* Compiti da svolgere
a) Cita parola per parola la parte del testo su Mons. Barbisotti che si apre con le parole contenenti "Aveva studiato l'inglese" e si chiude con "apprezzata da tutti.".
b) Riassumi in due frasi il testo su Mons. Barbisotti.

* Testo del documento
--*--

Si divide nettamente l'attività di Mons. Barbisotti in due periodi: uno africano, nel Bahr-el-Gebel, e uno americano, a Esmeraldas.

Aveva studiato l'inglese molto seriamente e, superate le difficoltà iniziali dovute anche al suo precario stato di salute in quegli anni, acquistò una pronuncia così corretta e sicura che qualche inglese, ad Okaru, si fermava fuori dell'aula scolastica per sentirlo leggere e parlare e così si sparse la voce che gli alunni parlavano l'inglese con l'accento di Oxford. Tutto ciò, insieme al nostro insegnamento e interessamento, contribuì a salvare allora le nostre scuole del Sudan meridionale, quando non sempre gli inglesi vi vedevano bene la presenza di padri italiani, molti dei quali sapevano poco o non parlavano correntemente l'inglese. In Africa non poté occuparsi molto di lavoro pastorale, perché la scuola e l'insegnamento ne assorbivano il tempo, ma la sua opera fu preziosissima e la sua collaborazione apprezzata da tutti.

--*--

* Dati forniti

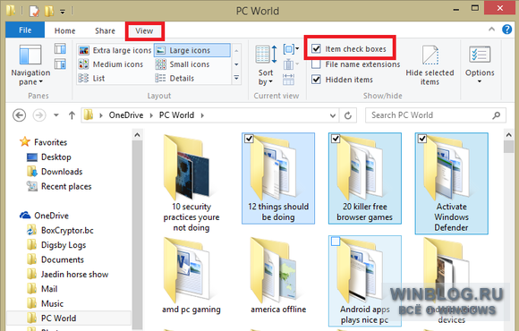Go back with the Back arrow

coord(19,115)

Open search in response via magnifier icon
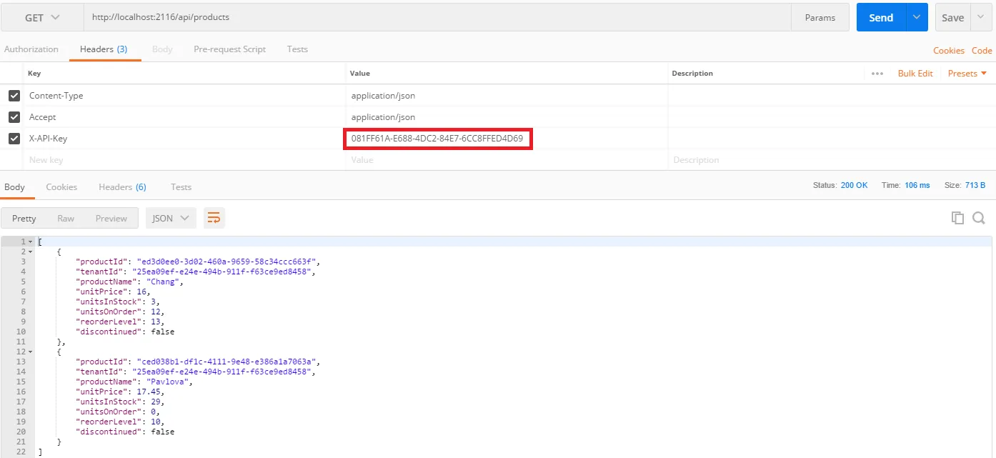coord(979,218)
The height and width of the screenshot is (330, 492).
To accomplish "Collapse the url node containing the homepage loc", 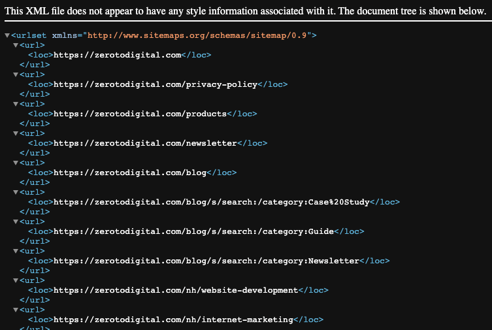I will (x=16, y=45).
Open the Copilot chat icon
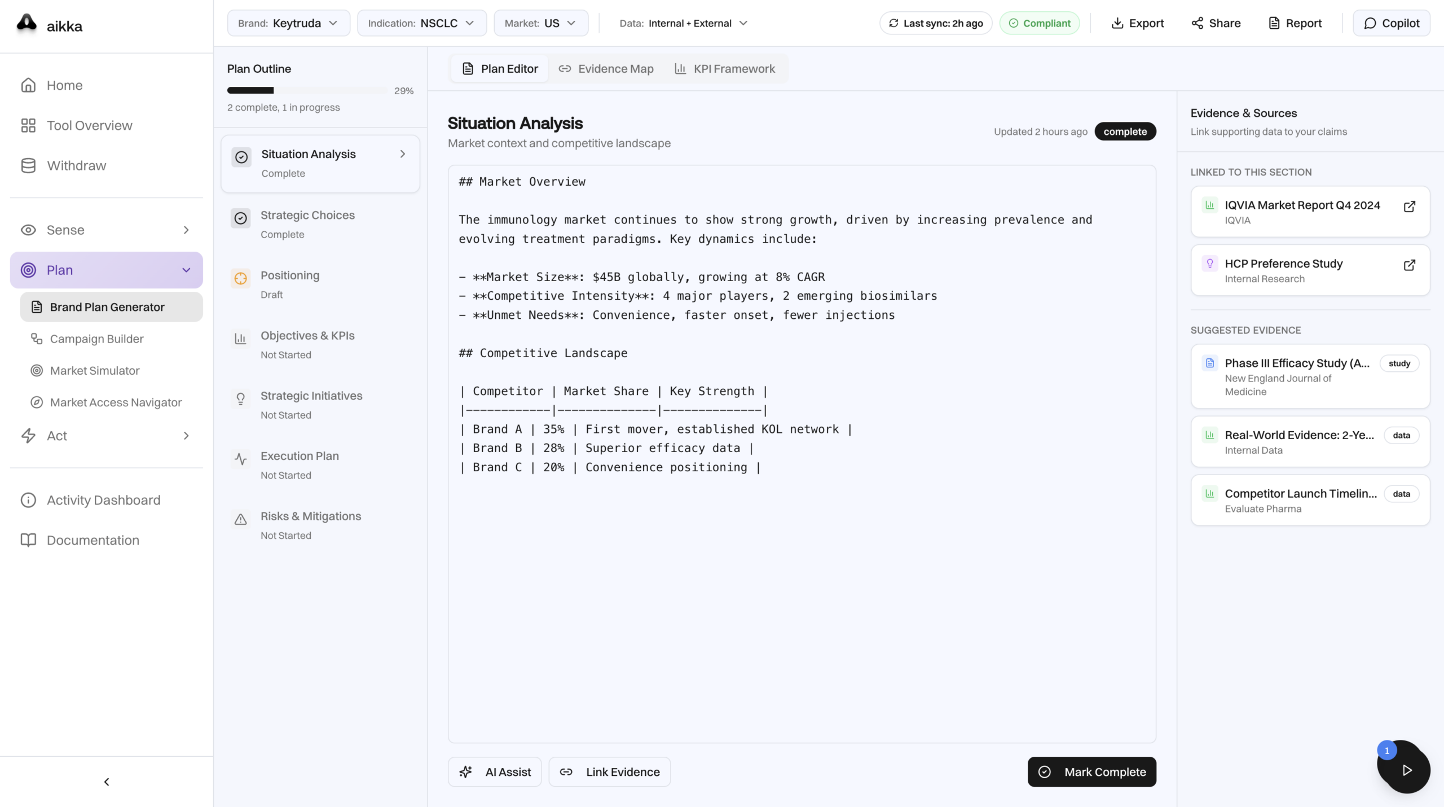The height and width of the screenshot is (807, 1444). click(x=1370, y=23)
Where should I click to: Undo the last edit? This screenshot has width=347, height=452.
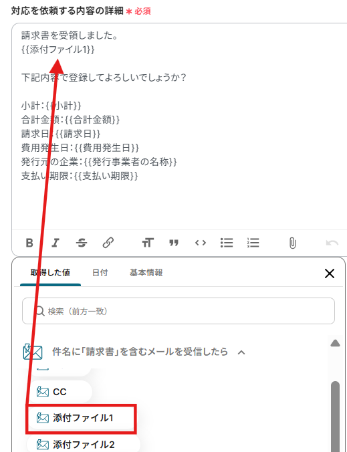point(332,243)
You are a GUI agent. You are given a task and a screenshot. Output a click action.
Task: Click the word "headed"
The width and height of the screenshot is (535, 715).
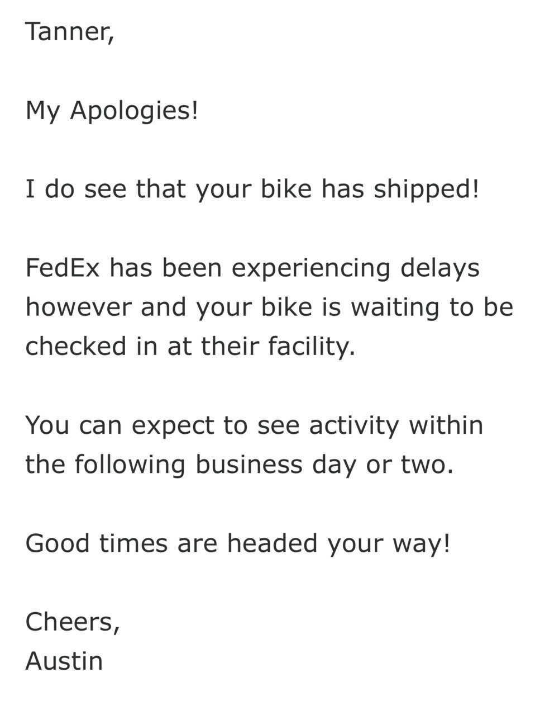(x=273, y=543)
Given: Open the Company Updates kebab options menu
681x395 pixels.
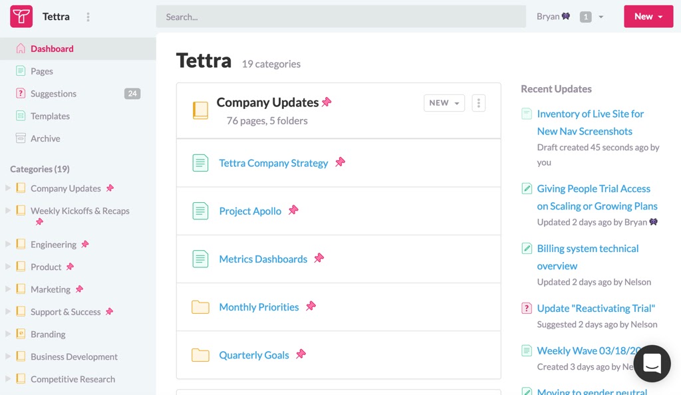Looking at the screenshot, I should point(479,103).
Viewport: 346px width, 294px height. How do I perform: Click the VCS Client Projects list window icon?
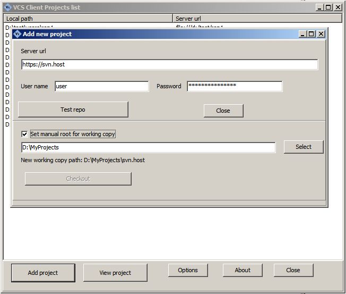(7, 7)
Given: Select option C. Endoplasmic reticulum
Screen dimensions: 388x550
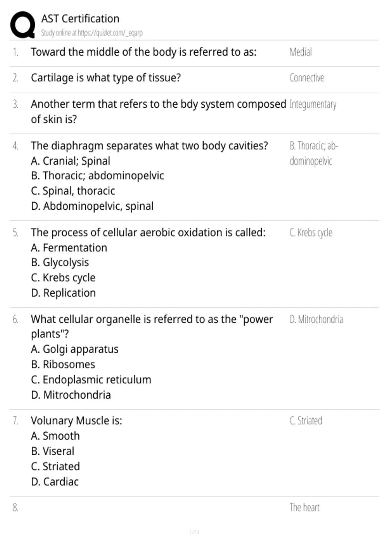Looking at the screenshot, I should click(x=91, y=380).
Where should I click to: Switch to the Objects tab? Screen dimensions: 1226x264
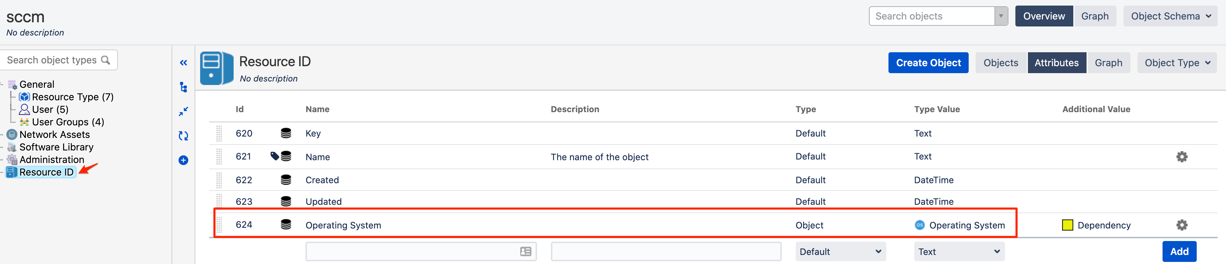coord(1000,63)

--*--

* Le risposte
a)
Aveva studiato l'inglese molto seriamente e, superate le difficoltà iniziali dovute anche al suo precario stato di salute in quegli anni, acquistò una pronuncia così corretta e sicura che qualche inglese, ad Okaru, si fermava fuori dell'aula scolastica per sentirlo leggere e parlare e così si sparse la voce che gli alunni parlavano l'inglese con l'accento di Oxford. Tutto ciò, insieme al nostro insegnamento e interessamento, contribuì a salvare allora le nostre scuole del Sudan meridionale, quando non sempre gli inglesi vi vedevano bene la presenza di padri italiani, molti dei quali sapevano poco o non parlavano correntemente l'inglese. In Africa non poté occuparsi molto di lavoro pastorale, perché la scuola e l'insegnamento ne assorbivano il tempo, ma la sua opera fu preziosissima e la sua collaborazione apprezzata da tutti.

b) L'attività di Mons. Barbisotti si divide in due periodi, uno africano nel Bahr-el-Gebel e uno americano a Esmeraldas. In Africa la sua pronuncia inglese era così corretta che si sparse la voce che i suoi alunni parlassero con l'accento di Oxford, e questo contribuì a salvare le scuole del Sudan meridionale; la scuola gli lasciava poco tempo per il lavoro pastorale, ma la sua opera fu preziosissima e apprezzata da tutti.